Sanırım sizin de dikkatinizi çekmiştir; dolar yaklaşık bir aydır 13,50 seviyelerinde hareket ediyor. Tıpkı 2019 yılı yaz aylarındaki 6,80 seviyelerinde olduğu gibi. Peki neden? Hatırlayalım, 2019’da kurların yatay seyretmesinin asıl sebebinin Merkez Bankasının kamu bankaları üzerinden döviz satışı olduğu kısa süre sonra anlaşılmıştı. Şu 128 milyar dolar meselesinin önemli bir bölümü bu dönemde satılmıştı. Tabi satışlar ile rezervler eriyince, dâhiyane olduğunu düşündükleri “çözümün” aslında bir çözüm olmadığını fark ettiler ve güçlü seyreden döviz talebini karşılama imkânları da kalmadığı için kurlar bir anda patladı ve hızla yukarı doğru hareket etti. O dönem yaptıklarının bir faydası oldu mu? Hayır, olmadı. Sonunda kurlar gitmesi gereken yerlere kısa sürede gitti.
Benzer bir durumu içinde bulunduğumuz dönemde yaşıyoruz. 2019’da dolar satarak kontrol etmeye çalıştıkları kurları şimdi Kur Korumalı Mevduat (siz buna Türk doları da diyebilirsiniz) hesapları üzerinden yapmaya çalışıyor.


***

Fakat döviz bozdurarak KKM hesaplarına dönüşüm başlangıçta pek bekledikleri gibi olmadı. Önce sadece gerçek kişilere sunulan bu imkândan yararlananların mevcut TL hesaplarını KKM’ye dönüştürdükleri, döviz hesaplarında bir çözülmenin olmadığı görüldü. Çarşamba günü BDDK’dan yapılan bir duyuruda KKM hesaplarının başlangıçtan beri seyrini gösteren grafikte de bu durum net olarak görülüyor. Ocak ayı ortalarına kadar 150 milyar TL’ye ulaşan bu hesapların yaklaşık 130 milyar lirası mevcut TL mevduatların dönüştürülmesi ile oluşmuş. Dövizde çözülme olmadığını gören iktidar KKM’yi şirketlere de sundu. Üstelik bunu şirketlere sunarken sadece kuru korumakla kalmadı bunun yanında bir yığın vergi avantajı da sunmak zorunda kaldı. Döviz bozdurup KKM’ye geçen şirketler sadece dönüştürdükleri döviz tutarından kaynaklanan kambiyo vergisinden muaf olmayacaklar, bunun yanında KKM üzerinden elde edecekleri faiz kazancı ve oluşursa kur farkları da kurumlar vergisinden muaf olacak. Sunulan bu vergisel avantajların etkisi bu dönüşümde görülmeye başladı. Şubat ayı başından itibaren yaklaşık 5 milyar doların KKM’ye döndüğü görülüyor. Şirketlere sunulan vergisel avantajlar bize gösteriyor ki iktidarın kurları kontrol etmek için şu an sahip olduğu tek araç olan KKM için her türlü maliyete katlanmaya hazır olduğudur.

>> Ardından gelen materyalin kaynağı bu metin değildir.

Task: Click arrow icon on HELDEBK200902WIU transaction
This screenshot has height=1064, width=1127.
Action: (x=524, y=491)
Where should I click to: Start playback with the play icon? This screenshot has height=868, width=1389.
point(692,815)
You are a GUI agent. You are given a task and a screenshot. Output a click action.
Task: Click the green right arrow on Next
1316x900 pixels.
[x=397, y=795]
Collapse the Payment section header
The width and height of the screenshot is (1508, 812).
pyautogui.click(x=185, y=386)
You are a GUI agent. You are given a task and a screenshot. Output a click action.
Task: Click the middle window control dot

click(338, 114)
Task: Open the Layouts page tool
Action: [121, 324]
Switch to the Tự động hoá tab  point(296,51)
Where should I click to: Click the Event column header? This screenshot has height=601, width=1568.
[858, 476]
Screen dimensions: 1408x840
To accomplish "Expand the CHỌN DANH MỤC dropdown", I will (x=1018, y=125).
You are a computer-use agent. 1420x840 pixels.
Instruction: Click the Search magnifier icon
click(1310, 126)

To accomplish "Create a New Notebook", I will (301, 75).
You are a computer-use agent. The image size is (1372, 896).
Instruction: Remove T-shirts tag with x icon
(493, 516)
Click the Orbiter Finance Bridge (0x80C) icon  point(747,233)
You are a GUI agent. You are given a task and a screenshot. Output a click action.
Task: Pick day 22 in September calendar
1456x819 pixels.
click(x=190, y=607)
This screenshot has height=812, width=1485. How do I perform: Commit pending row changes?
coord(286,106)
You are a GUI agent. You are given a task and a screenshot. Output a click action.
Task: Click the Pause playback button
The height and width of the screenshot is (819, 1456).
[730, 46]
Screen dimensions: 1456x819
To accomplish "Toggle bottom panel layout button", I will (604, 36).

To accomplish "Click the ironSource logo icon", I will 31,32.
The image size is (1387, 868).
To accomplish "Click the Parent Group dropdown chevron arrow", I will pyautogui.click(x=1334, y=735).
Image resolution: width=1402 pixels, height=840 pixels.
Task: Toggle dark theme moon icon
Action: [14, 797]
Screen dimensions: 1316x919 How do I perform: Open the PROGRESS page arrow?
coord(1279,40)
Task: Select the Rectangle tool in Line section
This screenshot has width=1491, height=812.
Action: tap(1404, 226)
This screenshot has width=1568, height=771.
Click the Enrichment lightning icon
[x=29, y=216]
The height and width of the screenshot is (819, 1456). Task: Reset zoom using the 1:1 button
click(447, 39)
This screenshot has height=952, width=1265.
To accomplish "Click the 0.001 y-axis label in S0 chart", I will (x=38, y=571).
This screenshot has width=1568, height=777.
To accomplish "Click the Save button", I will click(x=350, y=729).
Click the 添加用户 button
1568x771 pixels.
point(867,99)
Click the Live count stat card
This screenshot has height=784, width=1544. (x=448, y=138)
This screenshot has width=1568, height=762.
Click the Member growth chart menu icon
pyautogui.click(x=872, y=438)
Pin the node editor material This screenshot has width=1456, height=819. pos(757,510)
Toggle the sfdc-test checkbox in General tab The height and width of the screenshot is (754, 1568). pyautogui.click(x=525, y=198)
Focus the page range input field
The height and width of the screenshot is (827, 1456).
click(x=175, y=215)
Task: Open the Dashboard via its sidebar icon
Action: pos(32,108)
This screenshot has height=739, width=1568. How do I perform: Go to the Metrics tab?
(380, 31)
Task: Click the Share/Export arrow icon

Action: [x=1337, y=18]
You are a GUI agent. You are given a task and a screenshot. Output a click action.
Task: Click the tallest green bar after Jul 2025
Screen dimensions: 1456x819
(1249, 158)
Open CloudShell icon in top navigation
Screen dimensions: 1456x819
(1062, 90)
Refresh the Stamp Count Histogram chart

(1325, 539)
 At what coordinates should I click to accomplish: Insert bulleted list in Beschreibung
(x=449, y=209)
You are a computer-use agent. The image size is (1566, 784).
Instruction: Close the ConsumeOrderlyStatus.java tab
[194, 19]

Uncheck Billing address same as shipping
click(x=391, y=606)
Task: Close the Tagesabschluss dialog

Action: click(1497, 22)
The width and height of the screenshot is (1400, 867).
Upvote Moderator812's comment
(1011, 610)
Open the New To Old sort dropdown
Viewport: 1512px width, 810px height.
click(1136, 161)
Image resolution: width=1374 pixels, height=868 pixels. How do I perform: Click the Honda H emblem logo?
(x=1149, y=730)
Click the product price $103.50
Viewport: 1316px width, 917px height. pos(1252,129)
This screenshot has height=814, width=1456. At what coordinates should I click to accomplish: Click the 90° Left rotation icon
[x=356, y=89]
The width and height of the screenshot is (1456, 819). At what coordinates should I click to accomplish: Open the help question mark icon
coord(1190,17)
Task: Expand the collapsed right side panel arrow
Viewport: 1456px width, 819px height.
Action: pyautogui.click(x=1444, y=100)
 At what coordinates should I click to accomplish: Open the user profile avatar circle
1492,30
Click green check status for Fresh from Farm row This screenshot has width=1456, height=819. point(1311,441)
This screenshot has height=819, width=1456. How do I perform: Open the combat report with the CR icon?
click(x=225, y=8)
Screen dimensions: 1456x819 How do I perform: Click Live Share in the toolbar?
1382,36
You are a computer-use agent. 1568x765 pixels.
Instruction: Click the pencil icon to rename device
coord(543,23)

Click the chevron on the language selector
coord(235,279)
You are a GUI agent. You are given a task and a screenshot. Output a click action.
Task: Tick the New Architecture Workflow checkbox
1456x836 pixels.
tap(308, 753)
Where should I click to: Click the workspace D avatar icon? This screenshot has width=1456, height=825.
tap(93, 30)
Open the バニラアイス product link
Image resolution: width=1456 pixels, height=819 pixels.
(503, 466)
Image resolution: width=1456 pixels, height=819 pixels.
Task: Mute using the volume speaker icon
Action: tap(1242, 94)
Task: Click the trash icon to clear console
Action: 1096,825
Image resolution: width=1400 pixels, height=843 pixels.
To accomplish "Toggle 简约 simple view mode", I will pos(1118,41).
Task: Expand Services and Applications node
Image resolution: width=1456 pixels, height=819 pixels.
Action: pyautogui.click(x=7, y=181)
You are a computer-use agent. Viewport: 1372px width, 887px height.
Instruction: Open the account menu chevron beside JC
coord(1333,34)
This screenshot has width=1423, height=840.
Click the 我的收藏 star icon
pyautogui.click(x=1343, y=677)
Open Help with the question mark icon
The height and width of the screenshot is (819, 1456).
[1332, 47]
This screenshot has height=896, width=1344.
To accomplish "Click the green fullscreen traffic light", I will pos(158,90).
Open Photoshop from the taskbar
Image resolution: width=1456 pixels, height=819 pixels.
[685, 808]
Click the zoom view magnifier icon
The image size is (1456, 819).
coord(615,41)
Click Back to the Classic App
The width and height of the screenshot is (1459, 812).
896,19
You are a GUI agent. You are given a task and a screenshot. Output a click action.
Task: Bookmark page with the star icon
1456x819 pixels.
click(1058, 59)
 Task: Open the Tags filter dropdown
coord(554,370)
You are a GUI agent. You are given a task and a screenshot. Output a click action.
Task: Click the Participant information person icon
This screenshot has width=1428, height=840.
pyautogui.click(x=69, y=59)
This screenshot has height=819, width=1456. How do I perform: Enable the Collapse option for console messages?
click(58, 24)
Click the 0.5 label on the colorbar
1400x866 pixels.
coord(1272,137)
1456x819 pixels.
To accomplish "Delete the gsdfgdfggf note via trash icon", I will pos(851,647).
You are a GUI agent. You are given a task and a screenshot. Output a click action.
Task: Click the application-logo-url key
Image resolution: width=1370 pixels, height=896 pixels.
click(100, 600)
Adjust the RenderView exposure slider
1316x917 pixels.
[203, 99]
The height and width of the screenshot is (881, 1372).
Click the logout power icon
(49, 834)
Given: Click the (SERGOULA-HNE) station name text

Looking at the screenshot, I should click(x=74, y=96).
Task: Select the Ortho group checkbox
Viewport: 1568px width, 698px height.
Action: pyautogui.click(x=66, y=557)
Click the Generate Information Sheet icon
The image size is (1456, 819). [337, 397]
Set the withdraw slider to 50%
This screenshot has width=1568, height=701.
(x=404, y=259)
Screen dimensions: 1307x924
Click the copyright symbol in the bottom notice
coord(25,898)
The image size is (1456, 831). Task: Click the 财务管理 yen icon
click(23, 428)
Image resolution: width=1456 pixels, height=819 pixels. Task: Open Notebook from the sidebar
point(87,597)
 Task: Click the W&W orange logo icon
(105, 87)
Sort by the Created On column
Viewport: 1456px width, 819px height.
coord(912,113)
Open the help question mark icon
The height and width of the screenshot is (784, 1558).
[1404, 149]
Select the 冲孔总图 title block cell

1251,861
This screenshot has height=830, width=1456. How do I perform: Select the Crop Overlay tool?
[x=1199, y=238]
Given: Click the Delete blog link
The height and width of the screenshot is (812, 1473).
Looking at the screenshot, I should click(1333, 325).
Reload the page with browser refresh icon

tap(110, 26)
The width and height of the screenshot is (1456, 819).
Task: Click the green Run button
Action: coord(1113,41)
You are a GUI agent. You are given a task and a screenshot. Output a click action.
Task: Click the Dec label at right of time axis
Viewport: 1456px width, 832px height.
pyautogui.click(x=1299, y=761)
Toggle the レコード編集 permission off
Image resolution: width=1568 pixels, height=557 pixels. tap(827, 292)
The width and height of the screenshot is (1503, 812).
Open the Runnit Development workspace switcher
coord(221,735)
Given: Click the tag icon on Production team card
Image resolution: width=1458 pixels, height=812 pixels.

Şirketlere sunulan minimum vadenin altı ay olması pek cazip görünmüyor. Bunun üç aya indirilmesi talep ediliyor. Tahminim odur ki bu talep karşılanacak. Zaten iktidar büyük olasılıkla şöyle düşünür: 3 ay sonra turizm gelirleri girmeye başlar, kurlardaki baskı azalır.

Önümüzdeki günlerde KKM’ye ilişkin yeni düzenlemeler yapacaklarını tahmin ediyorum. Başlangıçta “KKM’den ancak bir kez yararlanılabilir” denilmişti. Mesela bireylere sunulan 3 aylık süre Mart’ta dolacak. Eğer yeniden yararlanma imkânı sunulmaz ise bu hesapların dövize dönmesi ihtimali var. Bu da spot piyasada döviz talebi demektir. Enflasyonun bu kadar yüksek seyrettiği, mevduat faizlerinin reel olarak yaklaşık yüzde otuz ekside olduğu bir dönemde dövize dönüş belki KKM’den yeniden yararlanma imkânı ile sınırlandırılabilir. Kısaca şunu söyleyebiliriz: iktidar KKM konusunda gelen bütün talepleri karşılamak zorundadır, ne istenirse verecekler. Yeter ki kurlar yukarı gitmesin.

***

Geçen hafta Londra’da yabancı fon yöneticileri ile buluşan Bakan Nebati onlara ne demişti? Kuru sabit tutacağız. Peki, nasıl tutacaklar? Millet yeter ki döviz almasın, bunun için her ne istiyorlarsa veririz yaklaşımında.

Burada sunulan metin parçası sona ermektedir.